Cohousing in the UK

In mid-June I was invited to speak on Cohousing common house design in the UK. It was a great opportunity to visit the various different Cohousing schemes that exist in the UK, highlighting the diversity that is not as present in US Cohousing schemes. 

We visited LILAC in Leeds, which was a wonderful new build scheme with an alternative ownership model. My daughter made fast friends, visiting the community garden, and racing around the central pedestrian path. There was an ad hoc celebration for a family who had been granted amnesty, which we were able to participate in. And the community meal was divine – with members of two forming groups helping with the preparation.  Dinner was followed by a presentation on common house design, with more than four forming groups in attendance.

A visit to Laughton Lodge near Lewes in the south of England proved to be an idyllic day trip from London.
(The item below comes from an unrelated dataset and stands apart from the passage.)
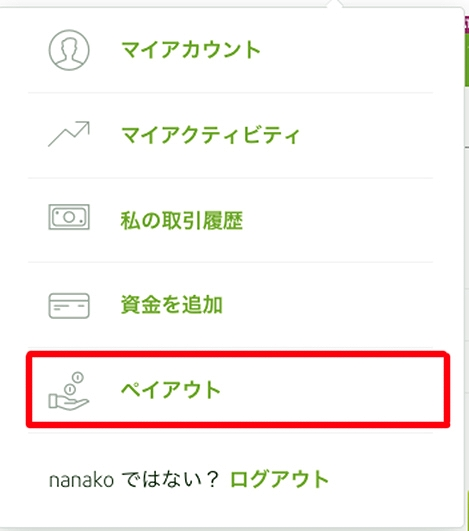This screenshot has width=469, height=531.
Task: Click the ではない？ question text
Action: point(170,480)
The seaside town was the starting point of a trip to Laughton to visit a community founded by a deceased friend and Cohousing advocate, Sarah Berger. Laughton Lodge was formerly an old hospital for developmentally disabled people that has been adaptively refurbished to house 21 families. The grounds have been greatly improved upon, and the institutional housing has been transformed into generous residences with tall ceilings and ample daylight. The treehouse was a place for my daughter to make quick friends with other children visiting the community.

Near central London, we visited Springdale Gardens, a small cohousing scheme for six families. The flag lot was tucked behind existing row houses. The founding residents shared their struggles with the Hackney planning commission and the difficulties of trying to obtain approval for their buildings that were to be hidden behind taller and higher density housing that face the public street. The residents had very high ambitions for sustainability and achieved them using a very modern aesthetic. This community was formed quickly around the desire to build in the City; accordingly they did not benefit from a long forming process. This, along with some struggles with their contractor, left them feeling burnt out, and the level of conviviality was lower than other communities visited. However, the residents with whom we met held high aspirations for future community-building endeavors.

Finally we went to Lancaster Cohousing, the location of the seminar at which I was invited to present. This was built along a linear stretch of the Lune River and had the most ideal siting for solar strategies. The community achieved a high level of sustainable construction. Their common house was well considered - their architect had been given my common house design book as a resource during the design phase. Their community had meals several times a week, and a Daily Diners club ensured that there were meals on the other days for those who wished to participate.

In addition to visiting these communities, I visited with many other nascent cohousers who were forming their communities - from Hackney to Brighton and other suburbs of London. They all had a great optimism for their projects and an idealistic enthusiasm to change their lives and change the world by building community. It gave me great inspiration to return home to finish out the last remaining months of our own construction on a truly urban Cohousing scheme in a very dense neighborhood of Seattle.

Grace Kim is a founding principal of Schemata Workshop and the author of a book on Cohousing common house design.